» **Work to be completed**:
Transcribe each line of the data below word for word, without any changes.

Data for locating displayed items
#####
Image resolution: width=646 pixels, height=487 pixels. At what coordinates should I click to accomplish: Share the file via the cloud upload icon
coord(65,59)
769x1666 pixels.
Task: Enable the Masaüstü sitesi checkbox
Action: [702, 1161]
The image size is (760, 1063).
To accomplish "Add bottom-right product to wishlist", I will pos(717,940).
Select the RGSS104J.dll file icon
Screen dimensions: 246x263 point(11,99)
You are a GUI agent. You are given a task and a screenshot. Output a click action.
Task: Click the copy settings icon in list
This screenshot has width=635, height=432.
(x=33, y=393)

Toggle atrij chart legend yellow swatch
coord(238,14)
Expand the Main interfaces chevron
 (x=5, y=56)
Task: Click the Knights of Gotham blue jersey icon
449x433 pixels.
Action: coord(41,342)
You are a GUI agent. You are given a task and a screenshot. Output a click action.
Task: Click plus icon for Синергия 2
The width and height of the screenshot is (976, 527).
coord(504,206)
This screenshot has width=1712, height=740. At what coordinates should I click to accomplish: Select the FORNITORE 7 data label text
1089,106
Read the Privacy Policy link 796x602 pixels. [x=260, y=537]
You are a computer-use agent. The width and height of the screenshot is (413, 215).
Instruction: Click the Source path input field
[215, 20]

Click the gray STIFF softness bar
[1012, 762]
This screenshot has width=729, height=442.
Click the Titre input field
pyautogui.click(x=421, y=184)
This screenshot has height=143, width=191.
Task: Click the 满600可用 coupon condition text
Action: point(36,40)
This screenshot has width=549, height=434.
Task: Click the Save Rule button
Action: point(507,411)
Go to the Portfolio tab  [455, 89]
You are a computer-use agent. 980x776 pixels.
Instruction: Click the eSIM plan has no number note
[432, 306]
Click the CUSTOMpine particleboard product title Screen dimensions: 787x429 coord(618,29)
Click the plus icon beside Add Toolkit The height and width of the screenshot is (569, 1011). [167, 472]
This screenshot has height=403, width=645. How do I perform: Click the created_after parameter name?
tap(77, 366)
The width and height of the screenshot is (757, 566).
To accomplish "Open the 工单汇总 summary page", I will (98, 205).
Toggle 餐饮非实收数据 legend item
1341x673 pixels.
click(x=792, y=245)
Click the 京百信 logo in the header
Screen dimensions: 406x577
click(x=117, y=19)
#####
» **Exercise response**:
Image resolution: width=646 pixels, height=487 pixels. At what coordinates should I click to accomplish: Share the file via the cloud upload icon
coord(65,59)
769x1666 pixels.
Task: Enable the Masaüstü sitesi checkbox
Action: [702, 1161]
The image size is (760, 1063).
To accomplish "Add bottom-right product to wishlist", I will pos(717,940).
Select the RGSS104J.dll file icon
Screen dimensions: 246x263 point(11,99)
You are a GUI agent. You are given a task and a screenshot. Output a click action.
Task: Click the copy settings icon in list
This screenshot has width=635, height=432.
(x=33, y=393)

Toggle atrij chart legend yellow swatch
coord(238,14)
Expand the Main interfaces chevron
 (x=5, y=56)
Task: Click the Knights of Gotham blue jersey icon
449x433 pixels.
Action: coord(41,342)
You are a GUI agent. You are given a task and a screenshot. Output a click action.
Task: Click plus icon for Синергия 2
The width and height of the screenshot is (976, 527).
coord(504,206)
This screenshot has width=1712, height=740. At what coordinates should I click to accomplish: Select the FORNITORE 7 data label text
1089,106
Read the Privacy Policy link 796x602 pixels. [x=260, y=537]
You are a computer-use agent. The width and height of the screenshot is (413, 215).
Instruction: Click the Source path input field
[215, 20]

Click the gray STIFF softness bar
[1012, 762]
This screenshot has width=729, height=442.
Click the Titre input field
pyautogui.click(x=421, y=184)
This screenshot has height=143, width=191.
Task: Click the 满600可用 coupon condition text
Action: point(36,40)
This screenshot has width=549, height=434.
Task: Click the Save Rule button
Action: point(507,411)
Go to the Portfolio tab  [455, 89]
You are a computer-use agent. 980x776 pixels.
Instruction: Click the eSIM plan has no number note
[432, 306]
Click the CUSTOMpine particleboard product title Screen dimensions: 787x429 coord(618,29)
Click the plus icon beside Add Toolkit The height and width of the screenshot is (569, 1011). [167, 472]
This screenshot has height=403, width=645. How do I perform: Click the created_after parameter name?
tap(77, 366)
The width and height of the screenshot is (757, 566).
To accomplish "Open the 工单汇总 summary page", I will (98, 205).
Toggle 餐饮非实收数据 legend item
1341x673 pixels.
click(x=792, y=245)
Click the 京百信 logo in the header
Screen dimensions: 406x577
click(x=117, y=19)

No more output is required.